As a side note, I ran across another interesting study that shows violence in video games may not be linked to future acts of aggression at all, as personal competitiveness was a much more accurate predictor of future aggression. It didn't matter whether a person played a violent fighting game or a racing game, the people gave out the same amount of hot sauce afterwards, but the people who were more competitive were the ones who loaded on the Franks. Who knew you could learn so much from hot sauce?

I'll end with a quote because so many Stephen J. Gould essays end that way,  

Returning violence for violence multiplies violence, adding deeper darkness to a night already devoid of stars... Hate cannot drive out hate: only love can do that.  - That same royal doctor 

Thanks for reading, 
-the moral skeptic 


  1. People who hit the punching bag didn't blow off steam, they built it up.

    I have read this kind of thing over and over again. I wish I could site the sources, but I did not hold onto them. Allowing anger to have its way with you makes you angry.

    The phenomenon of “seeing red,” works that way. You are angry and react to it, and soon your body and mind go into angry autopilot.

    Anger is infectious, just as laughter is, joy is, happiness can be. The closer you are to the anger, the more likely you are to be infected, and if the anger is welling up internally, the worst thing you can do is to indulge it.

    Oddly enough, sadness is the same way. It is one thing to grieve when in sorrow, rather than to suppress it, but quite another to live in sorrow, which begets more sorrow. Crying when you need to cry can be cathartic, but I think the psychological explanation would be that “withholding” and “denying” the sorrow causes a burden upon a person.
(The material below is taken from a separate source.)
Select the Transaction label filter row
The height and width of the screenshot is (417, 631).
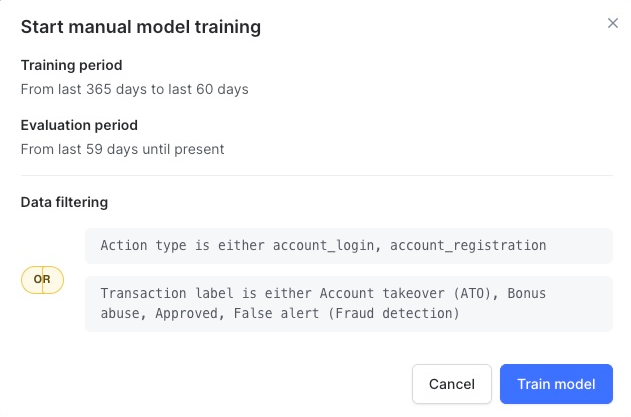[x=349, y=303]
Any forced lack of openness has been shown to be very burdensome, hence one of my favorite quotes: “The truth shall set you free.”

  2. Hey John...I left the sources included in the post, but I'm sure there are many more than I cited.

    I'm not sure if the maximum holds for everything either, I'm not sure that joy breeds more joy, but I do remember an experiment that had people do something creative in front of an ordered picture and recorded how many words they could come up with to describe something. Then they had a different group do the same activity in front of a picture where something that was clearly out of order and the people who were 'primed' by the out of order picture were more creative, so I think that the generalization may hold in quite a few cases.

    I'm sure you have no problem with the truth though, despite how often you satirize your point.